Exhausted from my day I was passing out on a comfortable leather couch next to the wall when it seemed Boy Sets Fire was finished setting up. I got up, stretched, and pointed my head towards the crowd, thinking "Wow, BSF's fanbase sure consists of a lot of younger girls and clean cut-looking young men who looked like they just came from their busboy jobs." I then turned to the stage only to see a collective of young men who couldn't have been much older than their late teens. This could not have been Boy Sets Fire. No, it was Envy on the Coast, playing second to last because they literally had the biggest draw of any band on the bill. I'd heard much about them considering they were unsigned, from a feature in AP to a performance at the recent Bamboozle festival. Too bad they sound like Glassjaw with very few of the elements that make Glassjaw interesting. A few of their songs seemed ambitious, but others watered down, radio-friendly and super repetitive versions of that band. The vocalist's warble was straight Palumbo, as well. Everyone was pretty big into it (some push mosh going on for their one "big" song, even), but it wasn't for me.

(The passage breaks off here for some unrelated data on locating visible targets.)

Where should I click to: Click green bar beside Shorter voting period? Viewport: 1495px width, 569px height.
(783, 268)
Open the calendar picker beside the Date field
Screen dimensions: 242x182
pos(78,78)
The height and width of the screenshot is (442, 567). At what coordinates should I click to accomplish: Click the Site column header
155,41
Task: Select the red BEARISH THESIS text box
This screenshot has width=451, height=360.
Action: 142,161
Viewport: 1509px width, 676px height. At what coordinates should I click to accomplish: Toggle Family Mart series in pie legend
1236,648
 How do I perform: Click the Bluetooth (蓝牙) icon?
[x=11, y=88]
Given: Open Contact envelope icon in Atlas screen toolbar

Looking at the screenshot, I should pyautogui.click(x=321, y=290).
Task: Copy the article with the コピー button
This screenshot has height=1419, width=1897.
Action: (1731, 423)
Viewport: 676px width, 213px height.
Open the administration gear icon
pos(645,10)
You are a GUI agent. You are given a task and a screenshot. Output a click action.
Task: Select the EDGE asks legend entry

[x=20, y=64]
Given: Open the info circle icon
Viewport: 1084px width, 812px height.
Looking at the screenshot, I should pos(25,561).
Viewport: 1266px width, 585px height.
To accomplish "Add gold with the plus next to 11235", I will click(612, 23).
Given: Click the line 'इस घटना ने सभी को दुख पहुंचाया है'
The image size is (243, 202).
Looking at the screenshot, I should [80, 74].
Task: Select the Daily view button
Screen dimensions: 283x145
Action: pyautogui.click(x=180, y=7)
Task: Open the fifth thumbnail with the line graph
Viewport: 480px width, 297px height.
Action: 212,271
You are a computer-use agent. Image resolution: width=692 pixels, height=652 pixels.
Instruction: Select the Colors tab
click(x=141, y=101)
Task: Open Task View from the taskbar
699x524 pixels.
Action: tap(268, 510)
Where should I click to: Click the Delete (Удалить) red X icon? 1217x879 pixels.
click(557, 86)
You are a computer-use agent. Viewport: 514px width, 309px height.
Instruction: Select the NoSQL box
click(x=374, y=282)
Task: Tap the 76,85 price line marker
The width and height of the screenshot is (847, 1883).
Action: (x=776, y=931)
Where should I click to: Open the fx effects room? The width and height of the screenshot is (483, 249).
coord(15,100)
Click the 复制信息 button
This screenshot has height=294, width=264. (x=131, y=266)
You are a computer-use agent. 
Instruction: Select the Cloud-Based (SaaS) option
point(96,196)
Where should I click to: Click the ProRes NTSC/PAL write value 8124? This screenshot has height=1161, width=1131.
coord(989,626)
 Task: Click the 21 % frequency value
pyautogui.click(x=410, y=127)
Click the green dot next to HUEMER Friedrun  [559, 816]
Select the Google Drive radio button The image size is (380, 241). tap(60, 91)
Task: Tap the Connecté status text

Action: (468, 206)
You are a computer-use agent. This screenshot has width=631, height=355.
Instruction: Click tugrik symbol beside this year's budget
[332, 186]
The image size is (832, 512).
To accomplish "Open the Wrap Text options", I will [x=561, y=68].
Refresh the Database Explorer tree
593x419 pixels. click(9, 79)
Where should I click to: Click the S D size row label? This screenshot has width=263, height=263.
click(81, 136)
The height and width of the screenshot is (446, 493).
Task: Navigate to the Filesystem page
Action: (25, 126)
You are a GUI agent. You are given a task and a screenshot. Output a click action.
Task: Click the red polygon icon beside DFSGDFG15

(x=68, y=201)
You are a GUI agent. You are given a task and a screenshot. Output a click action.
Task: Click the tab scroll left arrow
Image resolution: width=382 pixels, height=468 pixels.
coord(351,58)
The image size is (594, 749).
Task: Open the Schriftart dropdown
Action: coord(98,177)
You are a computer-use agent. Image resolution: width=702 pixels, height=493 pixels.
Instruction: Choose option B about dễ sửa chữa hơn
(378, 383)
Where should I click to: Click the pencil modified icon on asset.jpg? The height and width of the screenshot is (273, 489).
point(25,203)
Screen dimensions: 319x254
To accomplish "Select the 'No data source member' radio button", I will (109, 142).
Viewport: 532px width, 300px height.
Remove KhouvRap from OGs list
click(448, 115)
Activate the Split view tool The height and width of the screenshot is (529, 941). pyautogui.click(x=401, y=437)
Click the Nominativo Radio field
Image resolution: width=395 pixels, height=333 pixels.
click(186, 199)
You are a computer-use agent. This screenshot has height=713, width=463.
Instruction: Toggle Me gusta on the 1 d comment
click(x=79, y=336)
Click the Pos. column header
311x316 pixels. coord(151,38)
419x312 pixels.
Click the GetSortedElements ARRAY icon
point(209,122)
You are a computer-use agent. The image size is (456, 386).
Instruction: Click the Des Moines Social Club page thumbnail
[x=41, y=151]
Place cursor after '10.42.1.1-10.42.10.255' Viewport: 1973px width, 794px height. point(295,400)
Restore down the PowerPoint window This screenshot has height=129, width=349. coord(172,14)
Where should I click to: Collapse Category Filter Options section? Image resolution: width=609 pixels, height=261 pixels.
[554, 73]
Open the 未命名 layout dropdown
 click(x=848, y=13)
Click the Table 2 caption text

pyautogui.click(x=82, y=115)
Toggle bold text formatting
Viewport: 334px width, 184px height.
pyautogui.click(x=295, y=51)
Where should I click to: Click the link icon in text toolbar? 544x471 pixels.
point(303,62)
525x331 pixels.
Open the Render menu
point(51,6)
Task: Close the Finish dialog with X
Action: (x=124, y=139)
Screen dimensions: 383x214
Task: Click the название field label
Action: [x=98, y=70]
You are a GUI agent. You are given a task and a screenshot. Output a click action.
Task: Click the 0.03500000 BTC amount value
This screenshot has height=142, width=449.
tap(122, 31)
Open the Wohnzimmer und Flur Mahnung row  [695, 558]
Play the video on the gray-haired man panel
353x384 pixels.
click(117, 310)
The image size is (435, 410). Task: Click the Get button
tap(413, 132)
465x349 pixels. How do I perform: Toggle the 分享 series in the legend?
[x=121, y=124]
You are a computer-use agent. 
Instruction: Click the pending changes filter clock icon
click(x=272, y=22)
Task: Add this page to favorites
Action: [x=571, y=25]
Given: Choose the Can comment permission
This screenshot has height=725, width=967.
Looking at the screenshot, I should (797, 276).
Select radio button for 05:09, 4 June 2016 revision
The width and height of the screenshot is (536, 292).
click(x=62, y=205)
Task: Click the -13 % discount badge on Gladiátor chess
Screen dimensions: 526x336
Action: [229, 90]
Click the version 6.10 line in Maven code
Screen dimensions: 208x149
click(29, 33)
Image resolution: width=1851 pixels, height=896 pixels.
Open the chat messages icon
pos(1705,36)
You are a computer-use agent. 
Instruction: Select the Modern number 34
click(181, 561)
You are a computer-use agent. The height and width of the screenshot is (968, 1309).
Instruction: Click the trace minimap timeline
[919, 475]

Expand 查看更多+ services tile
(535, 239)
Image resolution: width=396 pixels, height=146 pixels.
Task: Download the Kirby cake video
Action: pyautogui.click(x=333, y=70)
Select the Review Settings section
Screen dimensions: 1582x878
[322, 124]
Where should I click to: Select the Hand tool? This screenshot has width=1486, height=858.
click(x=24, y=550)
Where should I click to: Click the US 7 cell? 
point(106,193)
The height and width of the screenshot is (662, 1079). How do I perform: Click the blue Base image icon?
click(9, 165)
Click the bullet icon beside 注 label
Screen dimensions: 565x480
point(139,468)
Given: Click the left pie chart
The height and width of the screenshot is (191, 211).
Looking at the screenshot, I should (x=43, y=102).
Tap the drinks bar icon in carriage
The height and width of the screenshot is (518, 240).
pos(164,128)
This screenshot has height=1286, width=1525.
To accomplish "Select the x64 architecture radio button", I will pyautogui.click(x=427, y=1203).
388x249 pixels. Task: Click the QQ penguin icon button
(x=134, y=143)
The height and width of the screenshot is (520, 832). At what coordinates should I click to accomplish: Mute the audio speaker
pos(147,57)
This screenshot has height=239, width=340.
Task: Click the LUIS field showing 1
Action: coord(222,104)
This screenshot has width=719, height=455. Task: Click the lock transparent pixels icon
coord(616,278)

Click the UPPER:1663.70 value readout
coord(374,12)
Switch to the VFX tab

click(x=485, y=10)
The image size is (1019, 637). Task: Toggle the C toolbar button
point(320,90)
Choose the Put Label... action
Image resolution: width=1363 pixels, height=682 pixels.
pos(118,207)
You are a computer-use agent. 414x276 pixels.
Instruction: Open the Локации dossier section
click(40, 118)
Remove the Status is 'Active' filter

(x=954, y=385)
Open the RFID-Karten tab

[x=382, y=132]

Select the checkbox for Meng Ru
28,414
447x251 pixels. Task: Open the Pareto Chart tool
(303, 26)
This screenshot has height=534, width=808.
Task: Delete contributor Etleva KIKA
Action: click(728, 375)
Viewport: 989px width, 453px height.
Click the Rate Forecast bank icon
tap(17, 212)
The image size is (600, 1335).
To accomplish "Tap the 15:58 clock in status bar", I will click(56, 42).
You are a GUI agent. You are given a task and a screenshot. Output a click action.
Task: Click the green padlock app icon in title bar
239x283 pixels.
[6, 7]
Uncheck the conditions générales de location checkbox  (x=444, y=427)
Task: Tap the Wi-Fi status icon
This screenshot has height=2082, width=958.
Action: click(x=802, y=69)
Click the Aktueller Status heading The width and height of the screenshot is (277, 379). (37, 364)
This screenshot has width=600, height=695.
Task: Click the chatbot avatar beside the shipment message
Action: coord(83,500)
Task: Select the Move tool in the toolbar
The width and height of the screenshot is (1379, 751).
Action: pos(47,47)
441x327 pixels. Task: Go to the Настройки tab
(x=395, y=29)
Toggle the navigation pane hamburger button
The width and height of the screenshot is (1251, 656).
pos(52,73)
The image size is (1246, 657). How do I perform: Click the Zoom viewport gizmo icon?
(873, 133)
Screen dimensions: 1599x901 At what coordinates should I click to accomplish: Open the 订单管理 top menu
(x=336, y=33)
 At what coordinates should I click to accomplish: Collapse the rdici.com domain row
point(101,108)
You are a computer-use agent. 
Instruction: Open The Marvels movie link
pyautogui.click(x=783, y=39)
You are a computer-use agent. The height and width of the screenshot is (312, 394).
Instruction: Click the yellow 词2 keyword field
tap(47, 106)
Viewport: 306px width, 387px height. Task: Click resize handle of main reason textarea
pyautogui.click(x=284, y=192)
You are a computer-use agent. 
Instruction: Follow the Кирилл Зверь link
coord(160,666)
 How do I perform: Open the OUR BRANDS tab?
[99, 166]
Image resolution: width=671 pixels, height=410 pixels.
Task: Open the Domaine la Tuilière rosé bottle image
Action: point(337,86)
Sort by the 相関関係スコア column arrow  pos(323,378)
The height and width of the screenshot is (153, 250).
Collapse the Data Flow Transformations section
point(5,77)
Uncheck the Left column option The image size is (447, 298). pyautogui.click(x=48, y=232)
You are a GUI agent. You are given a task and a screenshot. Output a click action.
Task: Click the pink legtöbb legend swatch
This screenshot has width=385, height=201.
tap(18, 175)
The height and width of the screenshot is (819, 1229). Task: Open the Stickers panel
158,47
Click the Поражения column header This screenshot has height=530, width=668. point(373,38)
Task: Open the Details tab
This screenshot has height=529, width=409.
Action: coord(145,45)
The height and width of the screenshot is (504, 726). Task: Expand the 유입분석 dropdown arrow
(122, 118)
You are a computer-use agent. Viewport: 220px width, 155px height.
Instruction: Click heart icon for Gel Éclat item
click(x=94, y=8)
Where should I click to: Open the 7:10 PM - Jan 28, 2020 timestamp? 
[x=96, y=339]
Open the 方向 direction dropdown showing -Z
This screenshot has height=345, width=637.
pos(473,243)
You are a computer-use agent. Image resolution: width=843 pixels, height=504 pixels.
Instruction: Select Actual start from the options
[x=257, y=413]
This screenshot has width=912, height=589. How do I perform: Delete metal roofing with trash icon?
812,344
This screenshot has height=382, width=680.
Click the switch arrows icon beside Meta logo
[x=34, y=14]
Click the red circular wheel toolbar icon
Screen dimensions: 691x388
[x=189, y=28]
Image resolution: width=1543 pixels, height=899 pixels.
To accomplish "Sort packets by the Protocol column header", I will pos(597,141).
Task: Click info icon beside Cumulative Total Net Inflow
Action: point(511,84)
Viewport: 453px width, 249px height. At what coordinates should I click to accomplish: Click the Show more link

Straight up: Boy Sets Fire was fucking fantastic. There couldn't have been more than 30 people visibly in attendance, and much less familiar with the band, but BSF put more energy and passion into their songs than most bands I've seen combined. Their songs were diverse, drawing from all sorts of hardcore subgenres and giving the set a healthy variation. Funny enough, I'm really only familiar with the band's first and most recent full-lengths -- 1997's The Day the Sun Went Out and the recent, great effort ...Notes from the Plague Years. Thus, I can really only name songs they played from those albums, but if you asked the rest of the crowd, I'm sure they would tell you titles -- it was that material, from their middle efforts, that got the biggest reaction. The often self-deprecating act initiated things with "Walk Astray" and "Pure," which should've amped things up well. I was anticipating a big, unifying sing-along for "...INSPIRATION!," but got none, really. It was okay, because I definitely enjoyed much of the middle career material I heard and thus picked up the full-length considered the better of the 2 (After the Eulogy)...but the Plague material was played nearly bang on as well. They delivered basically every song I wanted to hear, from the ferocious "Final Communiqué" to the anthemic "Requiem." Also played was "Rookie," "Falling Out Theme," "So Long...and Thanks for the Crutches," and possibly "The Misery Index" and "A Far Cry." One of the best live bands I've seen; highly recommended.